And there is. There’s an outfit run by three rich white folks that has proven it. In three years, Plan B, the production company run by Brad Pitt, Dede Gardner and Jeremy Kleiner, has gone from an eclectic studio offering up an array of really white, if mostly decent films (Running with Scissors, The Time Traveler’s Wife, The Private Lives of Pippa Lee, Kick-Ass) to a company that has produced a slate of profitable, award-winning marquee properties by and about people of color.

This is not to diminish the efforts of Lee Daniels, Will Packer, Oprah Winfrey, Reggie Hudlin, Nate Moore, Lee and other black Hollywood power brokers, but their labor and money alone is not enough to effect the sort of change that would move the needle on years-long stagnating diversity numbers. Otherwise, the revolution would already be here. It is to say this, however: White Hollywood, get it together. There’s no excuse for this.

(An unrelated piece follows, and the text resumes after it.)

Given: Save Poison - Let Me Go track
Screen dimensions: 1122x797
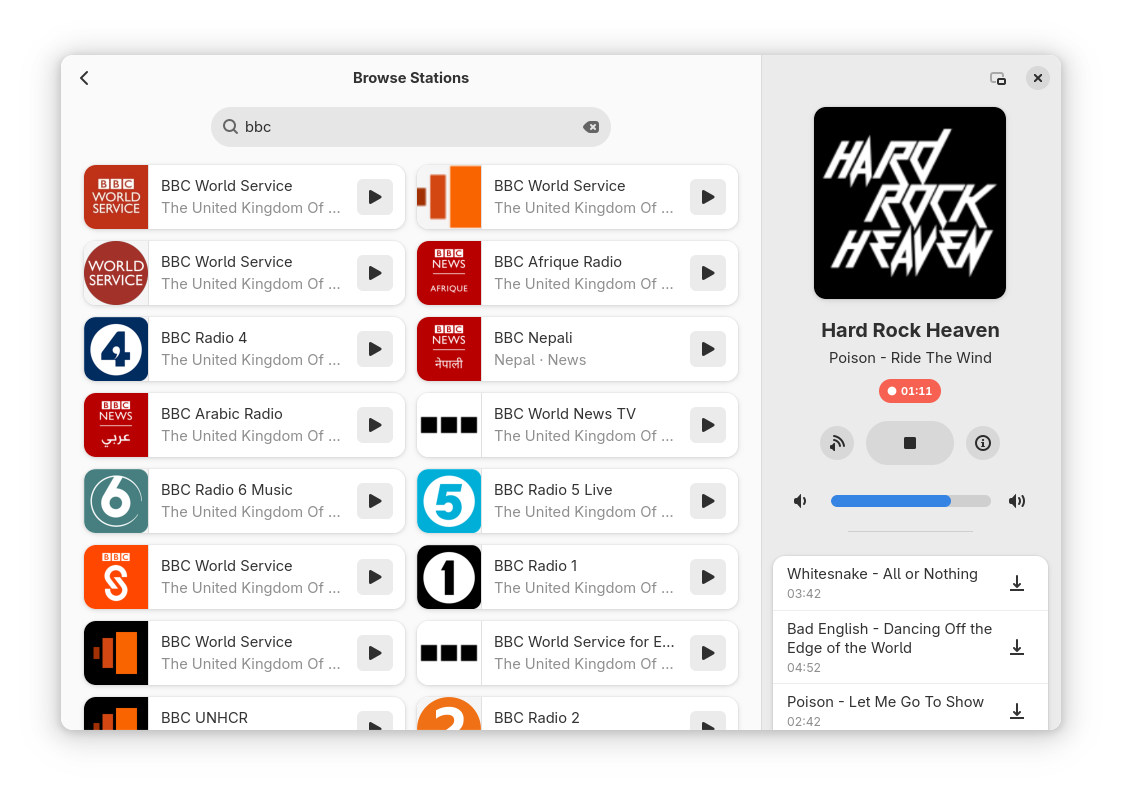Looking at the screenshot, I should [1016, 711].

The big studios thrive on exhaustively duplicating successful ideas, which explains the glut of vampire and werewolf-themed properties following the mania over Twilight. It explains the ubiquity of zombies, and the existence of the Divergent franchise following the runaway numbers of the Hunger Games movies. It’s the reason we now have two massive competing cinematic universes based on comic book series.

Not only does Plan B consistently put forth films by and about people of color, it hasn’t lost its shirt in the process. It picks winners, it makes money, and judging from its future projects, it’s going to keep doing it. Maybe the Big Six should be copying it.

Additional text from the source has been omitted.